■ Page extract ■
▼

Who Gains when a Poor Kills another Poor?: Reminiscing the Past and Reflecting the Present

Sunday 29 December 2013

by Sunil Ray

‘Bengali culture’ seems to have lost its resonance when I see a poor is killing another poor just because both of them belong to opposite political parties. Raping and killing of women across Bengal presents another antithesis of its culture that seems to have lost its equilibrium. The society has now reached the height of dehumanisation the State is celebrating. All these lead me to argue that what Bengal has been witnessing today is one of the greatest crises of humanity—the last phase of which finally shook the very essence of Bengali consciousness, that is, raping and killing of a college girl. The cry of the womenfolk in the wake of such an incident of rape for the complete elimination of those who slaughter their daughters must not be dumped as an isolated protest movement. It has to be read as a cry for complete reversal of the social order to end the crisis of humanity. What else does the march of the people on the streets of Kolkata by intellectuals, artists, novelists educationists, students, villagers show? This was no way different from the movements organised by the peasants of Singur and Nandigram. Not to speak about the land grab movements by the landless and poor peasants from the landlords under the leadership of the CPI-M that shook the foundation of feudal exploitation in Bengal.

It was a great awakening in the early seventies when landlordism (jotedari system) collapsed due to the peasant uprising of that time. I was then in my village, a non-descript village called ‘Simlon’ (Burdwan district) and used to see how the dispossessed agricultural labourers, the small farmers, the poor, living at the mercy of the rich landlord families, never knowing how to keep their head high, were out on the streets with a great sense of assertion that they had the right to live with dignity as much as a landlord family has right to live. I had seen them in tattered clothes with perhaps no food in their stomach demanding in one voice that they also had the right to command over land and other natural resources to live with dignity. The cry for freedom was undeniably the underlying force in the late 1960s and early 1970s. I saw with my own eyes how the poorest for the first time in history, as it were, could raise their voice against their total neglect by the order, across castes, creed, religion etc., to create a better society. I remember to have heard the poorest of my village saying: “We have now learnt how to keep our head high and survive with dignity. We will send our children to schools like what the babus are doing.” Today, when I reflect back after having grown up, I see its parallel in the Zapatista movement in Mexico.

However, the blunder that was committed by the then leading Left party and its politics was unparalleled in that such a great peasant movement was reduced to a mere land grab movement, not being understood in the proper perspective that it was a cry for freedom from all forms of repression in Bengal, beyond the dispossession of land ownership alone.

▲

■ Data ■
▼

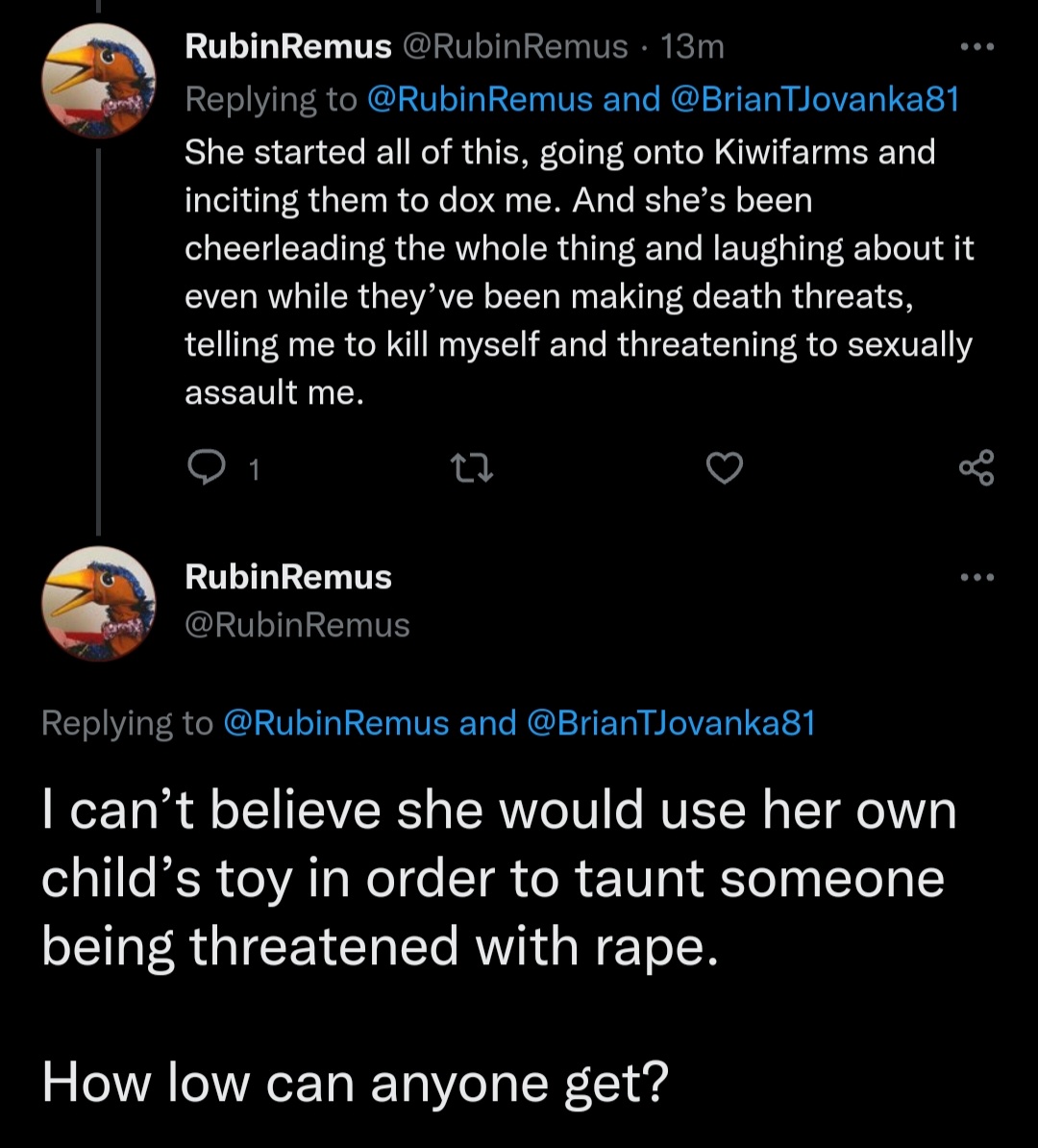Image resolution: width=1038 pixels, height=1148 pixels.
Task: Click the first tweet's body text about Kiwifarms
Action: pos(579,272)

▲

■ Given request 1 ■
Repeat everything in the essay on Bengal from "However, the blunder" down to "land ownership alone.".
■ Given request 2 ■
List the groups of people that the essay on Bengal names as marching on the streets of Kolkata.
■ Given request 3 ■
Translate this sentence from the essay on Bengal into Spanish: "The cry for freedom was undeniably the underlying force in the late 1960s and early 1970s."

■ Written answer 1 ■
However, the blunder that was committed by the then leading Left party and its politics was unparalleled in that such a great peasant movement was reduced to a mere land grab movement, not being understood in the proper perspective that it was a cry for freedom from all forms of repression in Bengal, beyond the dispossession of land ownership alone.

■ Written answer 2 ■
intellectuals, artists, novelists, educationists, students, villagers

■ Written answer 3 ■
El clamor por la libertad fue, sin lugar a dudas, la fuerza subyacente a finales de la década de 1960 y principios de la de 1970.